> [Data under study]

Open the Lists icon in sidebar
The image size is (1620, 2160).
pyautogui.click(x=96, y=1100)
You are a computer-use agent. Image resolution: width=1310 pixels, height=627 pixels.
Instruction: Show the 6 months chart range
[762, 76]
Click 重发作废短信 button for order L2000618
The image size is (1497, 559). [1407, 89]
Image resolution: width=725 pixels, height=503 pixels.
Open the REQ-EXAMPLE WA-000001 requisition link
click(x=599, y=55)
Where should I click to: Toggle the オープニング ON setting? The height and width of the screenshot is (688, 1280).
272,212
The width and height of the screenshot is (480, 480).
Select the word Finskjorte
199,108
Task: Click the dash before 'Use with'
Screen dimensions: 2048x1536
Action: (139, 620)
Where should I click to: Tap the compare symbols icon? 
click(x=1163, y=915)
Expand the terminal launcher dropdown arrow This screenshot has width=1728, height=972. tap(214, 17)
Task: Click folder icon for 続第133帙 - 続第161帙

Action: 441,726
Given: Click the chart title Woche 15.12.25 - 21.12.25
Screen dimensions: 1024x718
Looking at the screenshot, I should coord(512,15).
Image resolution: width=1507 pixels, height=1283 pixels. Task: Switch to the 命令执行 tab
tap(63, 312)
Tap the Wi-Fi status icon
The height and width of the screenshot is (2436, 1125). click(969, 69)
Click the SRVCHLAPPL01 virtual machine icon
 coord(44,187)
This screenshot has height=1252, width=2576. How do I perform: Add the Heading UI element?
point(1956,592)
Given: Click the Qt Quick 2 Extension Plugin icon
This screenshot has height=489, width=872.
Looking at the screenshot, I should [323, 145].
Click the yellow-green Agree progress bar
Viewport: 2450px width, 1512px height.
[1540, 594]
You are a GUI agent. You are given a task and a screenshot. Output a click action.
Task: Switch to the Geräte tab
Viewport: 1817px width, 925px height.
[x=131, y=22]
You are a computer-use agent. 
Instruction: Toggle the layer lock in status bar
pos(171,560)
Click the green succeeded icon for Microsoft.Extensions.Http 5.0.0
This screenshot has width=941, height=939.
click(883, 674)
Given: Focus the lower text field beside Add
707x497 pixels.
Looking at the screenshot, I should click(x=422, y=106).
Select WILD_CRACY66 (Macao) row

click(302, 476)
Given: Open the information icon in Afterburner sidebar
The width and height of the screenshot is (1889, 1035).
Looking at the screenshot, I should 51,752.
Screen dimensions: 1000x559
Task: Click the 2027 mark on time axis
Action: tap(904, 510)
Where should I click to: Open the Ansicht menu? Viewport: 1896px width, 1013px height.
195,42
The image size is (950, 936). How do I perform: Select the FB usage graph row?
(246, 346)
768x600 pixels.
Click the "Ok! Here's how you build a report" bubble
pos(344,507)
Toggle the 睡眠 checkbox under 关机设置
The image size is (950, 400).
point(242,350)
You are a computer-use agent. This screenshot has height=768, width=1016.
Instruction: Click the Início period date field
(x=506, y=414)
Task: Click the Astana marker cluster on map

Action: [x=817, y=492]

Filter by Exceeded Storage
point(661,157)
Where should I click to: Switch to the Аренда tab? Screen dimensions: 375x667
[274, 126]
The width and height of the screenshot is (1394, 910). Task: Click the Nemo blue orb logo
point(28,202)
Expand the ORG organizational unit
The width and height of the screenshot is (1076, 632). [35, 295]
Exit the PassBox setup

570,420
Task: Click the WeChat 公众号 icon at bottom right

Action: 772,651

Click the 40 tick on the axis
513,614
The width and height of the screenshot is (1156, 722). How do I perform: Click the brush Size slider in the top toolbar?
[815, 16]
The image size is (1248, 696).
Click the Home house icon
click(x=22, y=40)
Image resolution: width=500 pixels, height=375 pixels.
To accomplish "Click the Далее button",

> [Assignment] Write down all of the listing exactly.

> [Reply to the task]
Open the Lists icon in sidebar
The image size is (1620, 2160).
pyautogui.click(x=96, y=1100)
You are a computer-use agent. Image resolution: width=1310 pixels, height=627 pixels.
Instruction: Show the 6 months chart range
[762, 76]
Click 重发作废短信 button for order L2000618
The image size is (1497, 559). [1407, 89]
Image resolution: width=725 pixels, height=503 pixels.
Open the REQ-EXAMPLE WA-000001 requisition link
click(x=599, y=55)
Where should I click to: Toggle the オープニング ON setting? The height and width of the screenshot is (688, 1280).
272,212
The width and height of the screenshot is (480, 480).
Select the word Finskjorte
199,108
Task: Click the dash before 'Use with'
Screen dimensions: 2048x1536
Action: (139, 620)
Where should I click to: Tap the compare symbols icon? 
click(x=1163, y=915)
Expand the terminal launcher dropdown arrow This screenshot has width=1728, height=972. tap(214, 17)
Task: Click folder icon for 続第133帙 - 続第161帙

Action: 441,726
Given: Click the chart title Woche 15.12.25 - 21.12.25
Screen dimensions: 1024x718
Looking at the screenshot, I should coord(512,15).
Image resolution: width=1507 pixels, height=1283 pixels. Task: Switch to the 命令执行 tab
tap(63, 312)
Tap the Wi-Fi status icon
The height and width of the screenshot is (2436, 1125). click(969, 69)
Click the SRVCHLAPPL01 virtual machine icon
 coord(44,187)
This screenshot has height=1252, width=2576. How do I perform: Add the Heading UI element?
point(1956,592)
Given: Click the Qt Quick 2 Extension Plugin icon
This screenshot has height=489, width=872.
Looking at the screenshot, I should [323, 145].
Click the yellow-green Agree progress bar
Viewport: 2450px width, 1512px height.
[1540, 594]
You are a GUI agent. You are given a task and a screenshot. Output a click action.
Task: Switch to the Geräte tab
Viewport: 1817px width, 925px height.
[x=131, y=22]
You are a computer-use agent. 
Instruction: Toggle the layer lock in status bar
pos(171,560)
Click the green succeeded icon for Microsoft.Extensions.Http 5.0.0
This screenshot has width=941, height=939.
click(883, 674)
Given: Focus the lower text field beside Add
707x497 pixels.
Looking at the screenshot, I should click(x=422, y=106).
Select WILD_CRACY66 (Macao) row

click(302, 476)
Given: Open the information icon in Afterburner sidebar
The width and height of the screenshot is (1889, 1035).
Looking at the screenshot, I should 51,752.
Screen dimensions: 1000x559
Task: Click the 2027 mark on time axis
Action: tap(904, 510)
Where should I click to: Open the Ansicht menu? Viewport: 1896px width, 1013px height.
195,42
The image size is (950, 936). How do I perform: Select the FB usage graph row?
(246, 346)
768x600 pixels.
Click the "Ok! Here's how you build a report" bubble
pos(344,507)
Toggle the 睡眠 checkbox under 关机设置
The image size is (950, 400).
point(242,350)
You are a computer-use agent. This screenshot has height=768, width=1016.
Instruction: Click the Início period date field
(x=506, y=414)
Task: Click the Astana marker cluster on map

Action: [x=817, y=492]

Filter by Exceeded Storage
point(661,157)
Where should I click to: Switch to the Аренда tab? Screen dimensions: 375x667
[274, 126]
The width and height of the screenshot is (1394, 910). Task: Click the Nemo blue orb logo
point(28,202)
Expand the ORG organizational unit
The width and height of the screenshot is (1076, 632). [35, 295]
Exit the PassBox setup

570,420
Task: Click the WeChat 公众号 icon at bottom right

Action: 772,651

Click the 40 tick on the axis
513,614
The width and height of the screenshot is (1156, 722). How do I perform: Click the brush Size slider in the top toolbar?
[815, 16]
The image size is (1248, 696).
Click the Home house icon
click(x=22, y=40)
Image resolution: width=500 pixels, height=375 pixels.
To accomplish "Click the Далее button",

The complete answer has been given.